DATA FOR PROCESSING =
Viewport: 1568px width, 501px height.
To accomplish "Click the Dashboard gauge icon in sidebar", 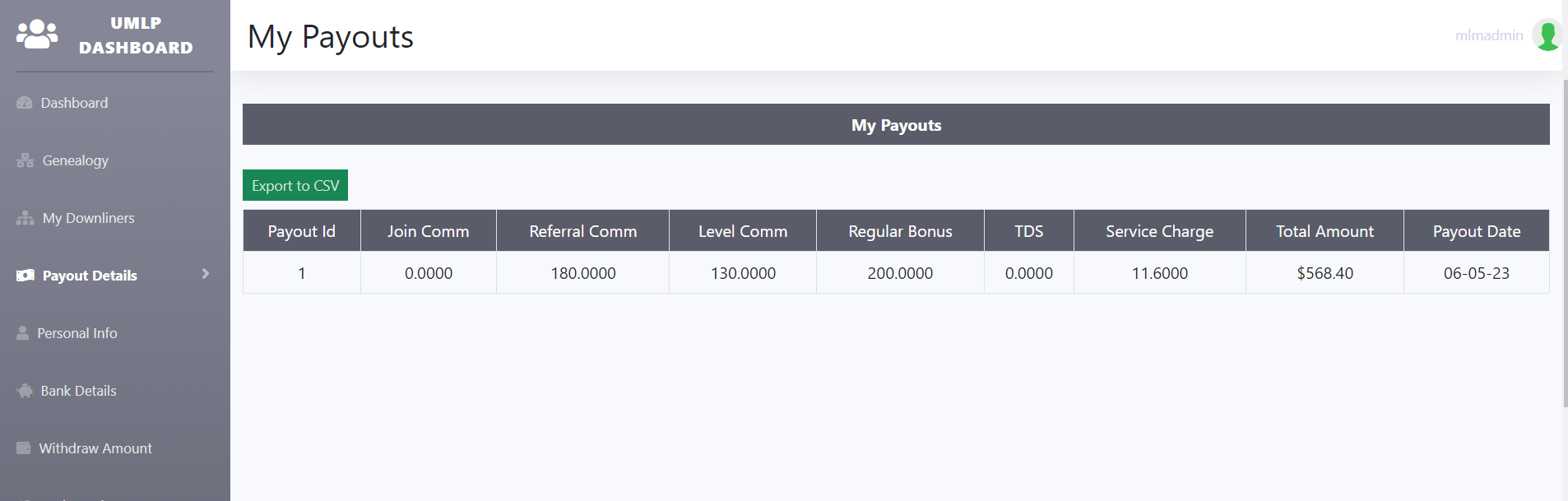I will [x=25, y=103].
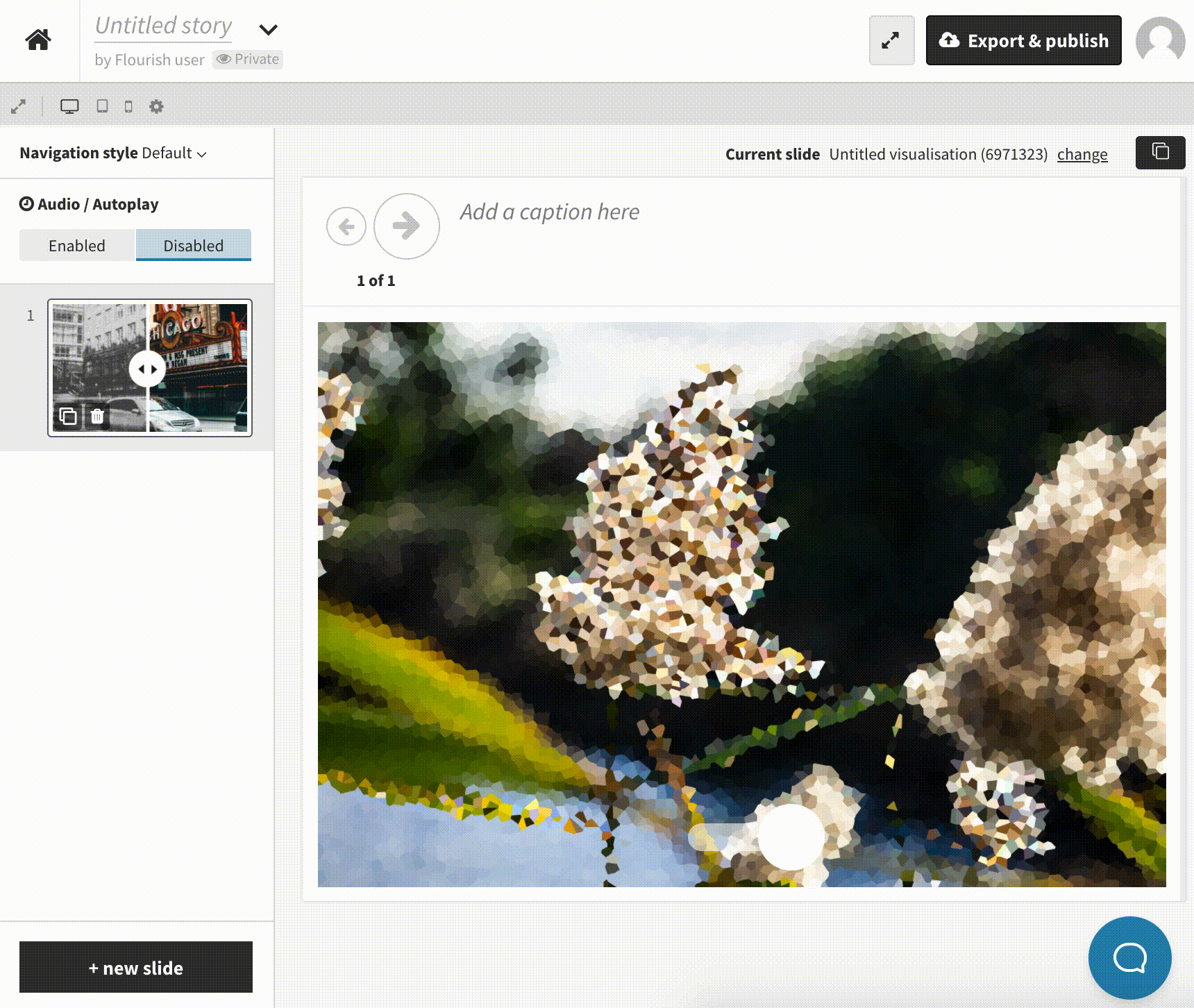Click the fullscreen expand icon in preview toolbar
The width and height of the screenshot is (1194, 1008).
click(x=19, y=106)
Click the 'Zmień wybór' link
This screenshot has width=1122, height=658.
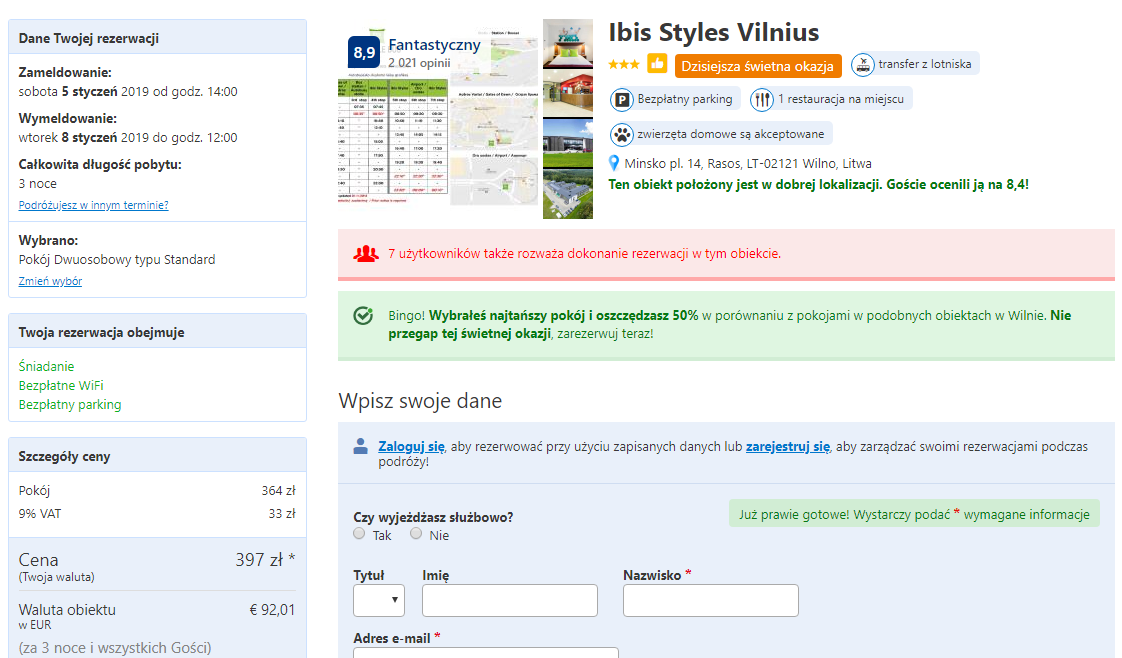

EXERCISE OBJECTIVE =
In the copy, only the lines from the one holding "Click the 'Zmień wybór' link" through the end of the listing above should appear, retyped exactly, both ends included, with no pictures.

YOUR RESPONSE =
Click the 'Zmień wybór' link
This screenshot has width=1122, height=658.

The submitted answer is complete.